## Instructions for the task:
After locating the line that holds "The width and", repeat it and each following line exactly until the material ends, skipping pictures.

## Given records:
━━━━━━━━━━━━━━━━━━━━
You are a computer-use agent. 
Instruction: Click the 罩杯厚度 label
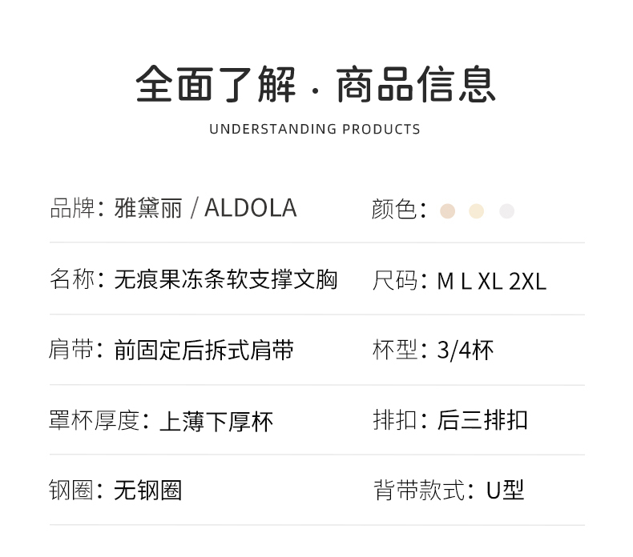tap(95, 420)
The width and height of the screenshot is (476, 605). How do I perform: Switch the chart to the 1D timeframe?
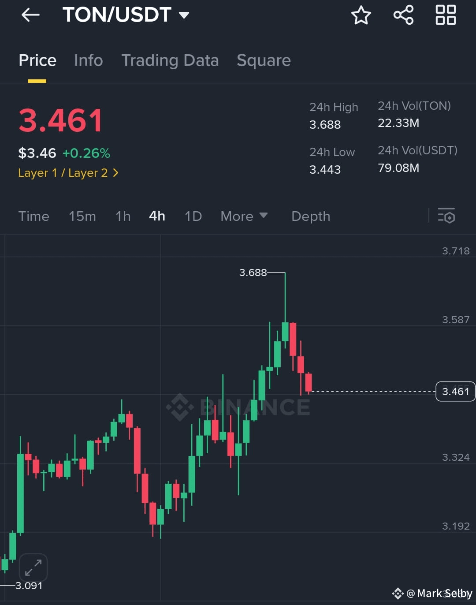pos(193,216)
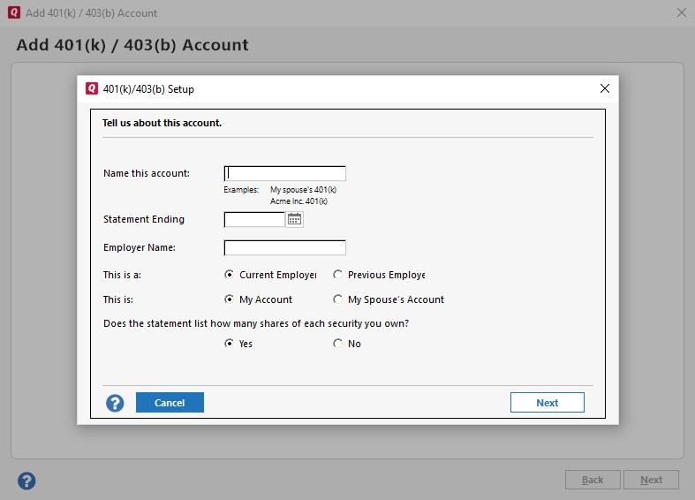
━━━━━━━━━━━━━━━━━━━━
## Solution:
The width and height of the screenshot is (476, 605). How do I perform: Switch the chart to the 1D timeframe?
pos(193,216)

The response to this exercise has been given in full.